Fondazioni, tesoro da 46 miliardi

da Milano

Patrimonio vicino alla soglia dei 46 miliardi e redditività in aumento per le fondazioni bancarie che lo scorso anno hanno erogato risorse per 1,37 miliardi. A fare i conti è l’Acri, l’associazione di categoria presieduta da Giuseppe Guzzetti, anticipando il tradizionale rapporto annuale sul sistema.

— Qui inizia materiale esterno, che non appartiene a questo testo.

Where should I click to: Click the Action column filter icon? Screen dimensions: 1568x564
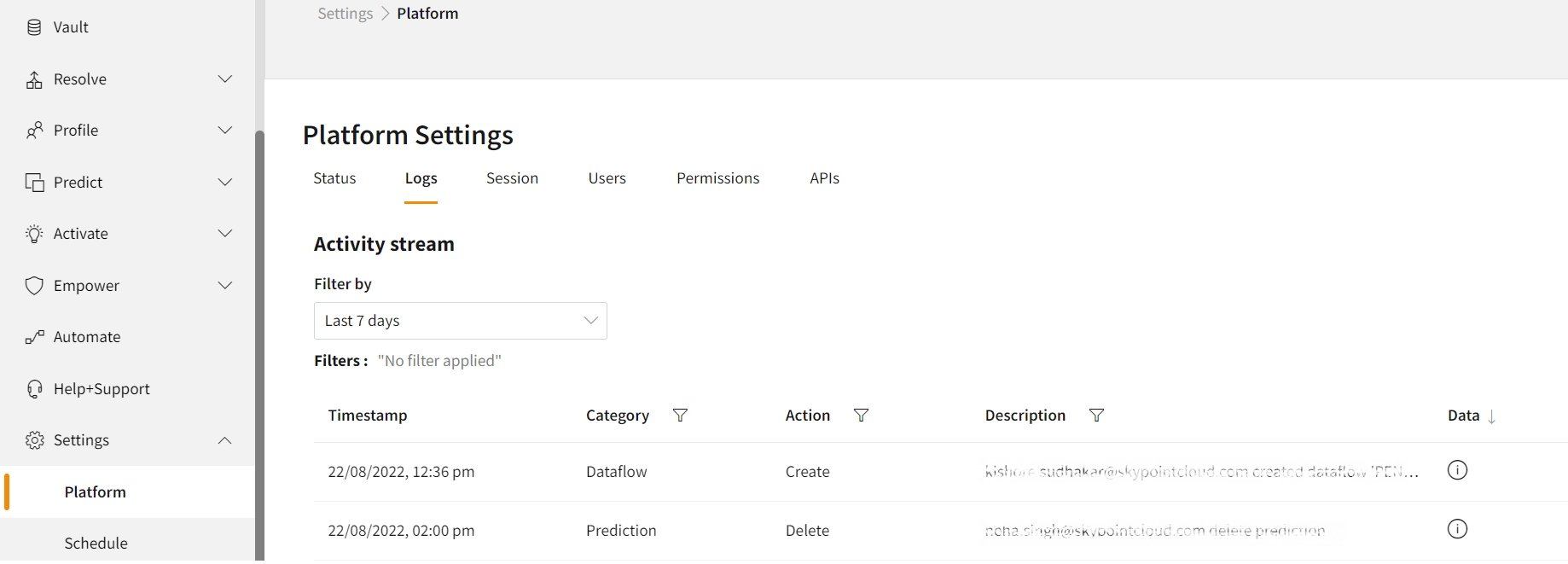(861, 416)
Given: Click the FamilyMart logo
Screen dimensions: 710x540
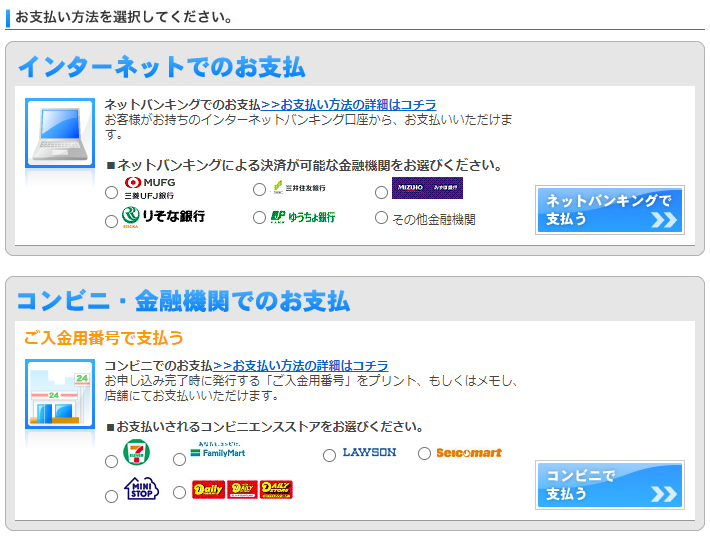Looking at the screenshot, I should [217, 451].
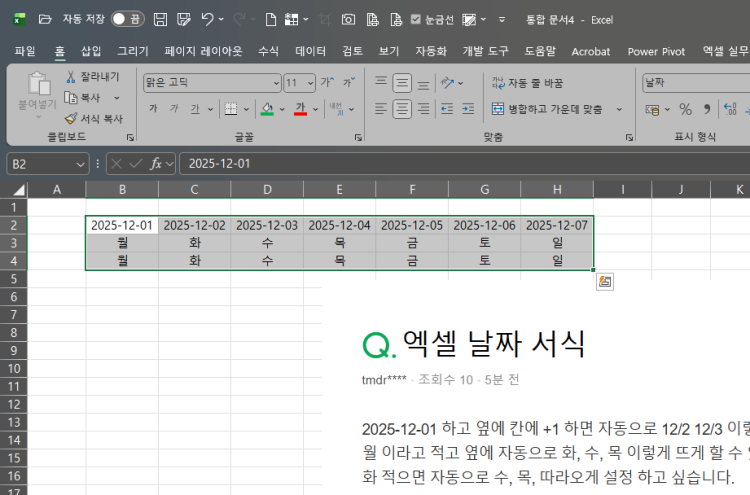Select the Format Painter (서식 복사) brush

tap(71, 118)
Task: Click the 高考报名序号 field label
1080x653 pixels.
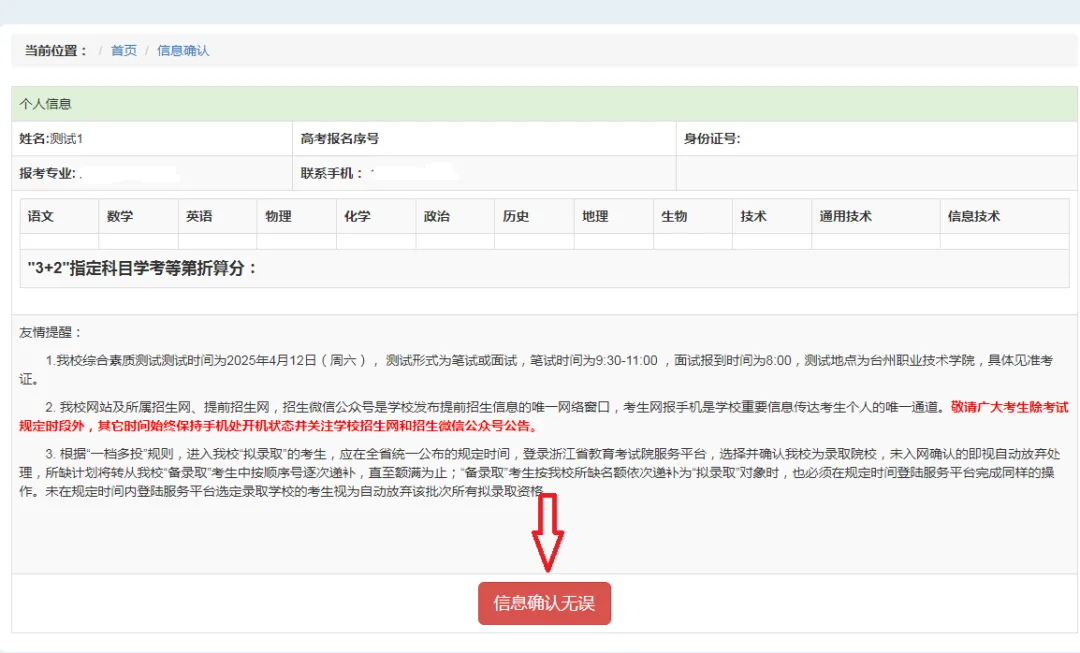Action: 340,139
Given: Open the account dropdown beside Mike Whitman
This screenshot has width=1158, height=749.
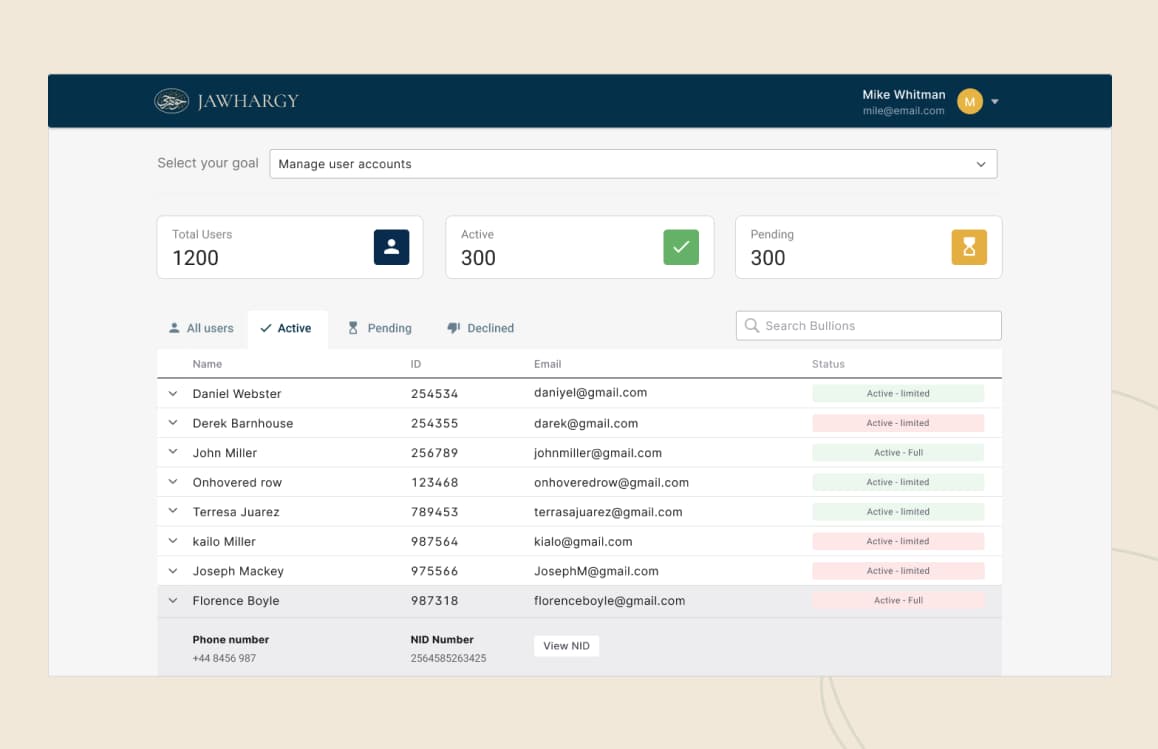Looking at the screenshot, I should [993, 101].
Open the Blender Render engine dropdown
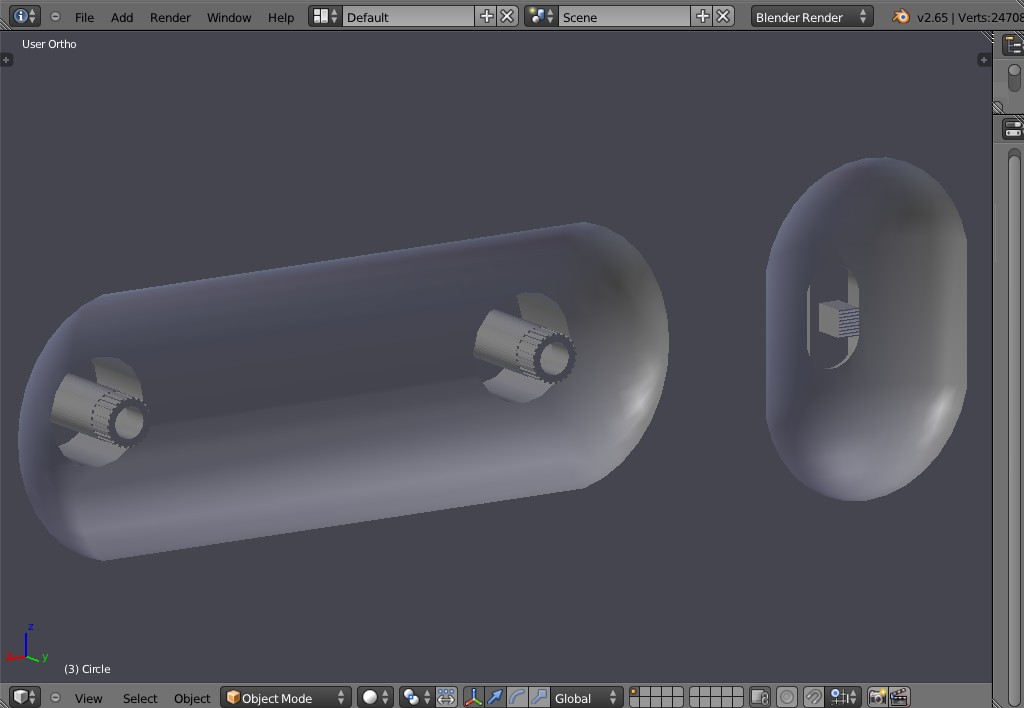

In particolare, a fine 2005 il patrimonio complessivo degli Enti era salito del 10,6% a 45,8 miliardi (67 miliardi la stima a valore di mercato). Cifra che è pari all’88,3% del totale di bilancio (51,9 miliardi) e si concentra per metà nelle prime cinque fondazioni: Cariplo, Monte dei Paschi di Siena, Compagnia di Sanpaolo, Cassa di Risparmio di Verona Vicenza Belluno e Ancona, Cassa di Risparmio di Torino.
Un’ulteriore conferma della solidità è la redditività media netta migliorata al 6,3%. A continuare a ridursi è stata nel contempo la presa sul sistema creditizio nazionale, dove la quota detenuta dalle 88 fondazioni dell’Acri si è attestata al 25,6% rispetto al precedente 29 per cento. «Ancora una volta le fondazioni confermano comportamenti virtuosi. Crescono i proventi totali, mentre l’incidenza su di essi dei costi di gestione scende al 5,7%», ha commentato Guzzetti rilevando come sia inoltre aumentata la diversificazione degli impieghi. Crescono dell’8% anche le erogazioni, la cui distribuzione si è consolidata su progetti di importo superiore a 100mila euro, testimoniando «una costante attenzione a non disperdere le risorse». Non solo, quelle destinate al Sud Italia sono «più che raddoppiate. Prima realizzazione concreta di un impegno preso, che le Fondazioni porteranno avanti nel tempo», ha concluso Guzzetti.